GM: The good, the bad and the ugly
The way to save General Motors could very well mean splitting the company into two -- even though that could cause future headaches.
NEW YORK (CNNMoney.com) -- If General Motors goes into bankruptcy, many of its most iconic brands, such as Buick and Pontiac, might not survive.
But if that is the course GM (GM, Fortune 500) follows, some of its healthier brands, such as Chevrolet and Cadillac, could find themselves reborn as part of a smaller, much healthier company relatively quickly.
The Obama administration has given the battered automaker until June 1 to come up with a new turnaround plan that cuts significantly deeper than the previous restructuring proposal. That earlier plan, unveiled in February, called for the company to likely shed its Saab, Hummer and Saturn brands, but to keep Buick, GMC and at least part of the Pontiac product line.
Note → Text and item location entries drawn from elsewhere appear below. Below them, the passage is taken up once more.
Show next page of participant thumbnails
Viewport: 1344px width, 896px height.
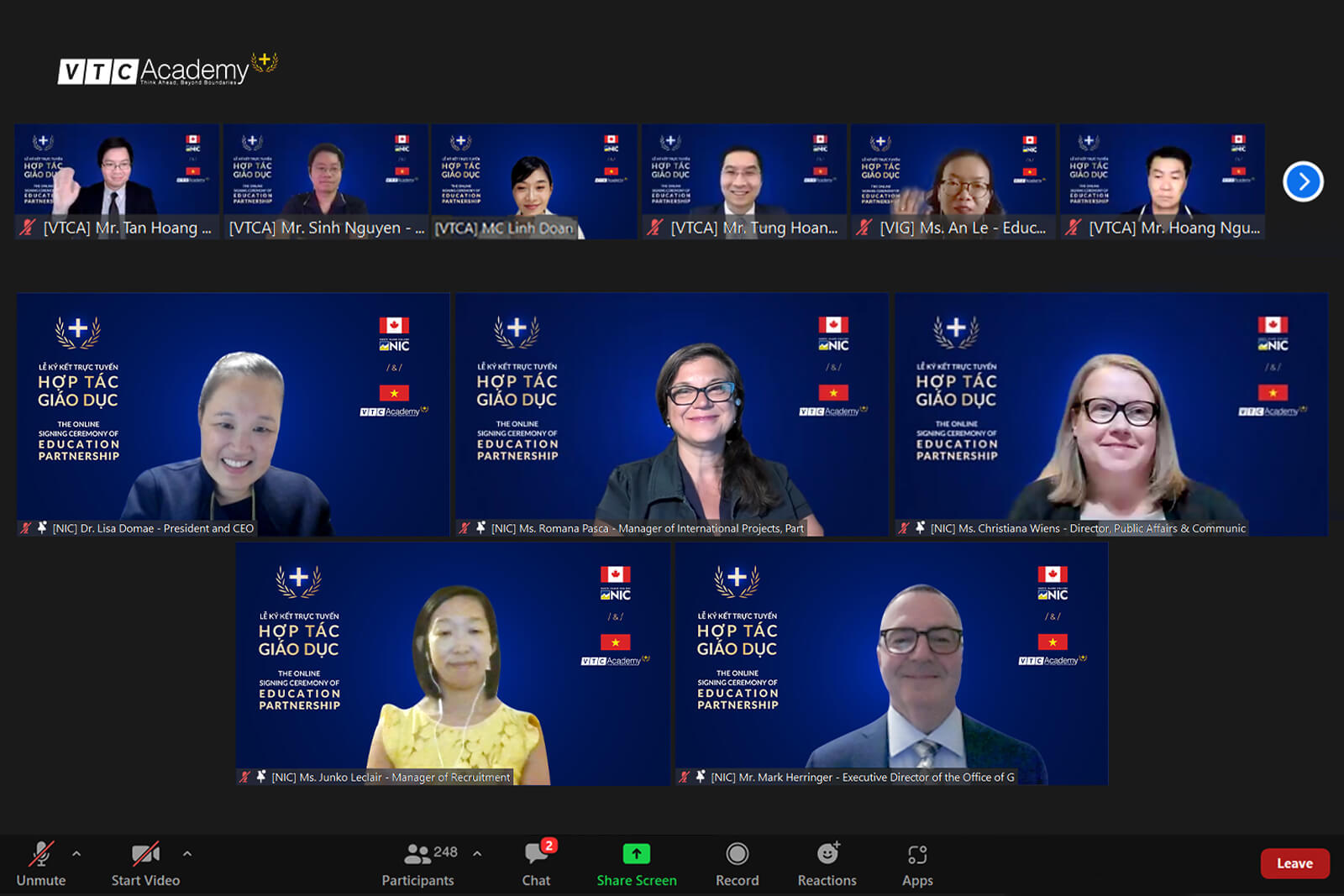(x=1303, y=181)
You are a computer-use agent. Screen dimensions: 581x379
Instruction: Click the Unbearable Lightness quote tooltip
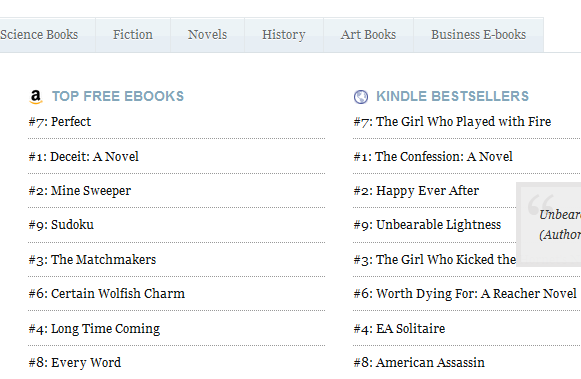point(549,224)
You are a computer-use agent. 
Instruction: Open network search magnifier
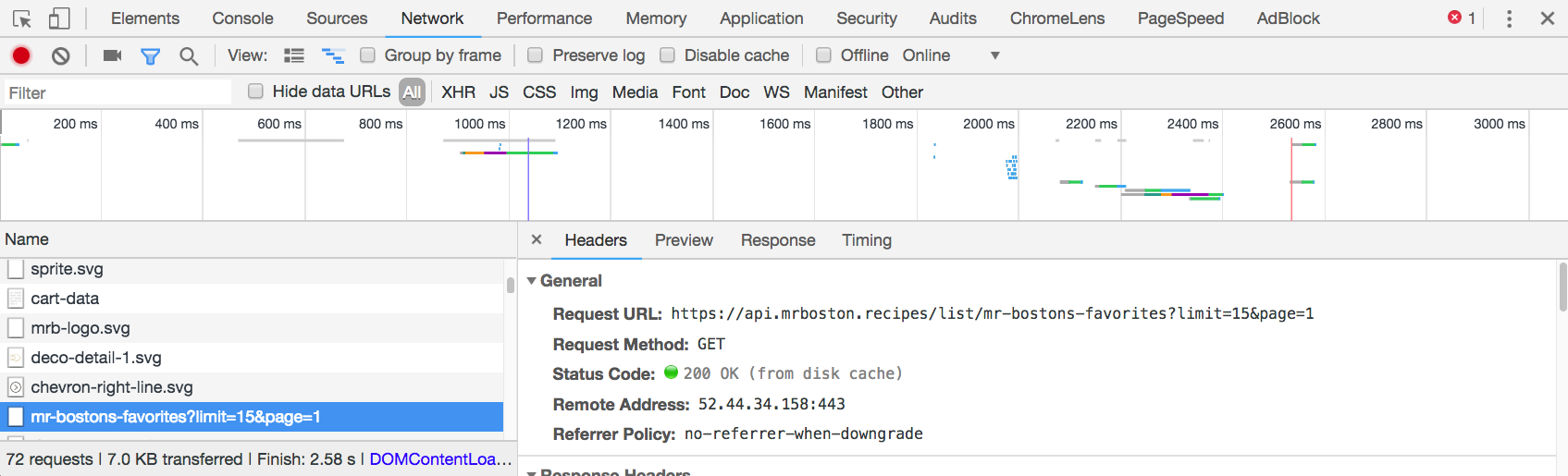pos(189,55)
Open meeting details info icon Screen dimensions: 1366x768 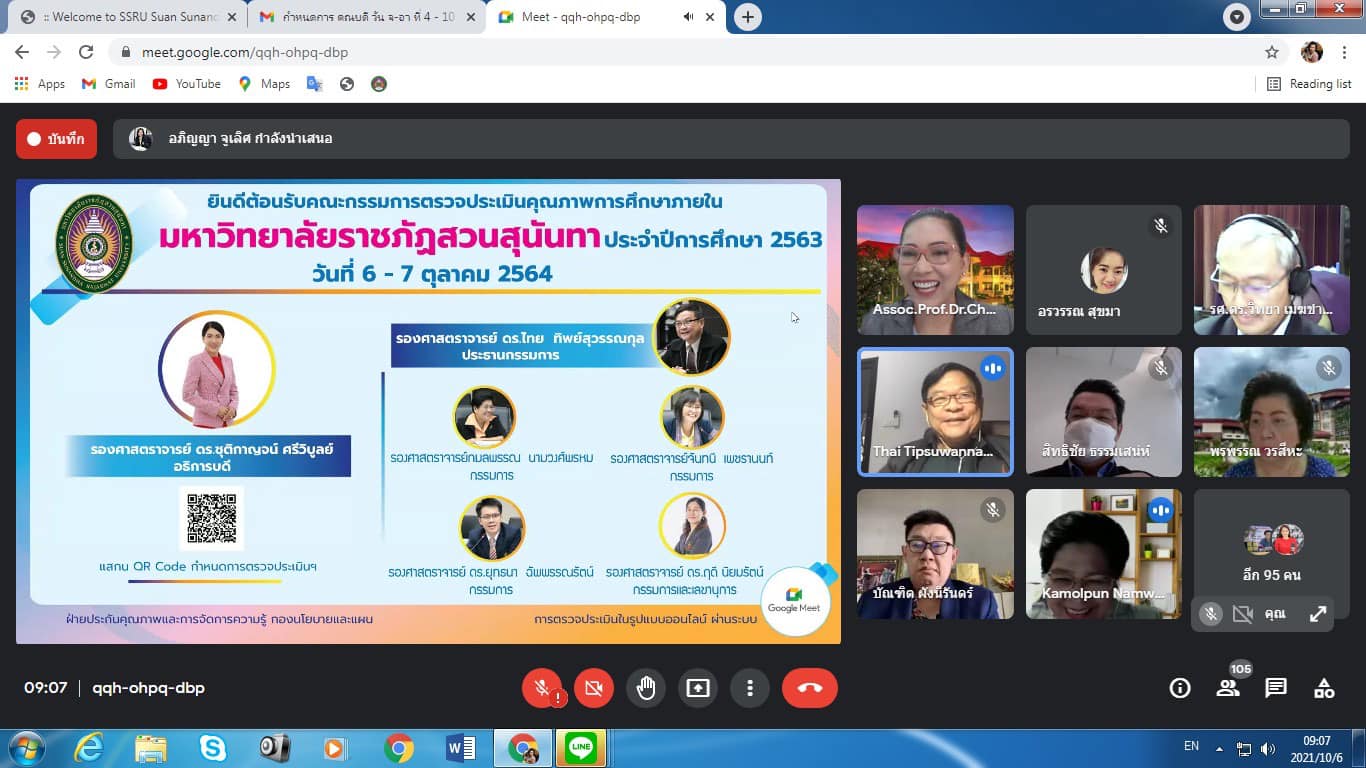tap(1180, 688)
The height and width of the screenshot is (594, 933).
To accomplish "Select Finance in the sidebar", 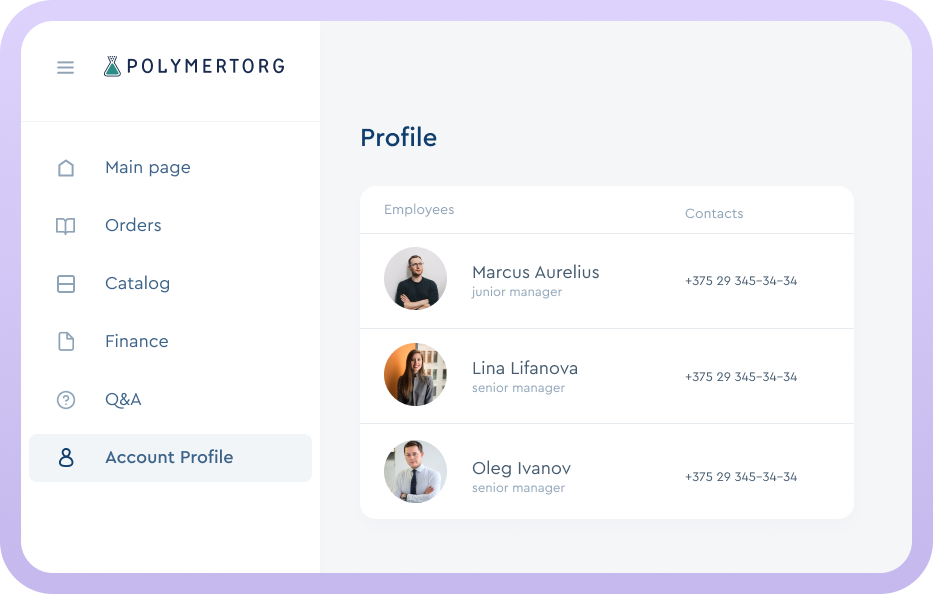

The growing assumption in the industry is that if GM is forced into bankruptcy, the company will be split into a so-called "good GM" and "bad GM."
The good brands -- such as Chevy and Cadillac, and its stronger overseas operations - would be sold quickly to a new company set up with government financing, and presumably led by GM's current management team.
That new leaner, healthier GM would be able to go forward without the burden of much of the debts and problems that now weigh down the current company.
The bad parts of GM, including Saturn, Saab and Hummer, unprofitable plants and much of the company's obligations, would be left behind in bankruptcy court, likely slated for a slow, painful liquidation.
Experts say this is the only way that there could be a so-called quick bankruptcy process for a company as large and complicated as GM, which is what the Obama administration has said it would like to achieve if GM does file for bankruptcy.
The surviving portions of the company could be out of bankruptcy rather quickly, while the bankruptcy process continues for the remainder of the company. That would be similar to the bankruptcy filing of Lehman Brothers, in which the surviving operations were sold to Barclays (BCS) within days of the Wall Street firm's bankruptcy filing in September.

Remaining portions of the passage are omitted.